Technopolis is an Iron Man-themed domain in which everyone wears armor at all times, but even its Baron, Tony Stark, knows something is off. But before he can investigate further, he has to deal with the likes of criminal kingpin Wilson Fisk and his brother/rival, Arno Stark. It’s an interesting setup that bears very little resemblance to the original Armor Wars story, choosing instead to focus on how this domain works and how it interacts with the rest of the world.
Look, I’m a big fan of Iron Man specifically, and armored heroes in general. Scott Snyder’s making a mecha Batman? Sign me up. The Ant-Man movie’s villain is in a robot suit with shoulder cannons? Hell yeah. So I was already sold when I saw that we got an armored Spider-Man and Thor and Arno as major players in this book. But beyond that, Robinson and Takara have put together a world that’s both interesting on its own and as a puzzle piece. The designs aren’t just clever and varied; they reveal a lot about the characters who wear them, and those who manufactured them. Armored Thor isn’t just a fun, silly gimmick; it’s a use of James Rhodes that’s both true to the character himself and fits well into the Secret Wars context. Everything in here catches the eye of wacky, fun-loving Joe, but it also provides depth and fodder for discussion for “wants to keep up with David Uzumeri” Joe.

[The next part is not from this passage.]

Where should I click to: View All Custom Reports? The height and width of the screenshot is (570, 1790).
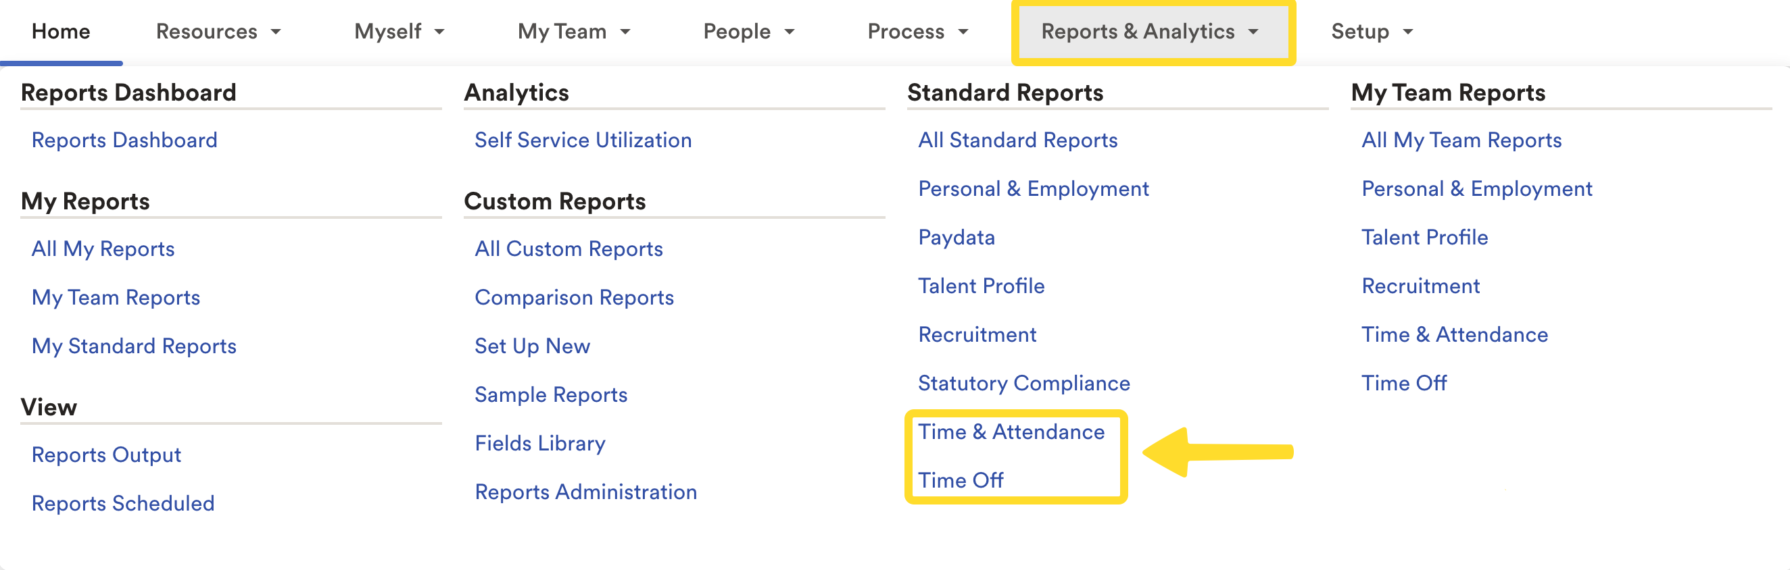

I’ve been almost universally pleased with the Secret Wars tie-ins thus far. Every week there’s a new crop of established top-tier creators or bold new names using the relative carte blanche that the event affords to show off their skills. Armor Wars is definitely among my favorites, and a worthy pick for any of your pull lists.
Jason Urbanciz is reading…
Written by Tom King
Art by Barnaby Bagenda
Colored by Romulo Fajardo Jr.
Lettered by Pat Brosseau
“We will not hurt you. We are your friends.”
The quote above is repeated several times throughout this comic. First by a group of soldiers, raiding a house of worship seeking the insurgent terrorist group, Omega Men. They chant it like a mantra as they murder worshippers who offer them little resistance. Once they find the Omega Men, the soldiers have the words mockingly spat back at them as they’re killed.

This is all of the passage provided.